**Activity:**
Below are some records. Print all of them exactly as they appear.

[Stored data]
■ ■ ■ ■ ■

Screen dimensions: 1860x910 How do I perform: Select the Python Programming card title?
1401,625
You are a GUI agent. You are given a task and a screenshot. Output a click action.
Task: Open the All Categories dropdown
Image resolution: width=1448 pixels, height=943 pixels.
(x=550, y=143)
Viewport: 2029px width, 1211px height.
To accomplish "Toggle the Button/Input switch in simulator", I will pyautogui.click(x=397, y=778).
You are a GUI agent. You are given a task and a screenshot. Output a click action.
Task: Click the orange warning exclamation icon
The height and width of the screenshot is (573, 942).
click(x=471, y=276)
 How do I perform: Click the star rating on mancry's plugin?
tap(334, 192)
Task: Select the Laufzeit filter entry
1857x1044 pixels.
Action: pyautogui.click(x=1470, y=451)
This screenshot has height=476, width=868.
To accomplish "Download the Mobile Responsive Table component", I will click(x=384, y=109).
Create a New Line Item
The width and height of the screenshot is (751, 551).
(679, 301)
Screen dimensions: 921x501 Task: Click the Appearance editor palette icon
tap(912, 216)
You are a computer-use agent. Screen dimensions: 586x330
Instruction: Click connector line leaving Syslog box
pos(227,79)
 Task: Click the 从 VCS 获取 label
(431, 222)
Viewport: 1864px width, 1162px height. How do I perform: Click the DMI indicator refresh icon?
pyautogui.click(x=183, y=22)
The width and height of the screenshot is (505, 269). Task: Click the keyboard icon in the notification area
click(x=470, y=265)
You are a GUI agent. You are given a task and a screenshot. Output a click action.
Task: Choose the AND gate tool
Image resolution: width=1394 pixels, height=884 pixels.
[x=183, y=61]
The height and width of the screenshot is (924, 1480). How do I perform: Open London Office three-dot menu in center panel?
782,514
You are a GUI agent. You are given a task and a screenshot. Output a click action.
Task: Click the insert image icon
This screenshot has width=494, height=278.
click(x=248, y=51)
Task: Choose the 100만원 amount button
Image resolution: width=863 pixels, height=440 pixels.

■ ■ ■ ■ ■

**Solution:**
Screen dimensions: 1860x910 How do I perform: Select the Python Programming card title?
1401,625
You are a GUI agent. You are given a task and a screenshot. Output a click action.
Task: Open the All Categories dropdown
Image resolution: width=1448 pixels, height=943 pixels.
(x=550, y=143)
Viewport: 2029px width, 1211px height.
To accomplish "Toggle the Button/Input switch in simulator", I will pyautogui.click(x=397, y=778).
You are a GUI agent. You are given a task and a screenshot. Output a click action.
Task: Click the orange warning exclamation icon
The height and width of the screenshot is (573, 942).
click(x=471, y=276)
 How do I perform: Click the star rating on mancry's plugin?
tap(334, 192)
Task: Select the Laufzeit filter entry
1857x1044 pixels.
Action: pyautogui.click(x=1470, y=451)
This screenshot has height=476, width=868.
To accomplish "Download the Mobile Responsive Table component", I will click(x=384, y=109).
Create a New Line Item
The width and height of the screenshot is (751, 551).
(679, 301)
Screen dimensions: 921x501 Task: Click the Appearance editor palette icon
tap(912, 216)
You are a computer-use agent. Screen dimensions: 586x330
Instruction: Click connector line leaving Syslog box
pos(227,79)
 Task: Click the 从 VCS 获取 label
(431, 222)
Viewport: 1864px width, 1162px height. How do I perform: Click the DMI indicator refresh icon?
pyautogui.click(x=183, y=22)
The width and height of the screenshot is (505, 269). Task: Click the keyboard icon in the notification area
click(x=470, y=265)
You are a GUI agent. You are given a task and a screenshot. Output a click action.
Task: Choose the AND gate tool
Image resolution: width=1394 pixels, height=884 pixels.
[x=183, y=61]
The height and width of the screenshot is (924, 1480). How do I perform: Open London Office three-dot menu in center panel?
782,514
You are a GUI agent. You are given a task and a screenshot. Output a click action.
Task: Click the insert image icon
This screenshot has width=494, height=278.
click(x=248, y=51)
Task: Choose the 100만원 amount button
Image resolution: width=863 pixels, height=440 pixels.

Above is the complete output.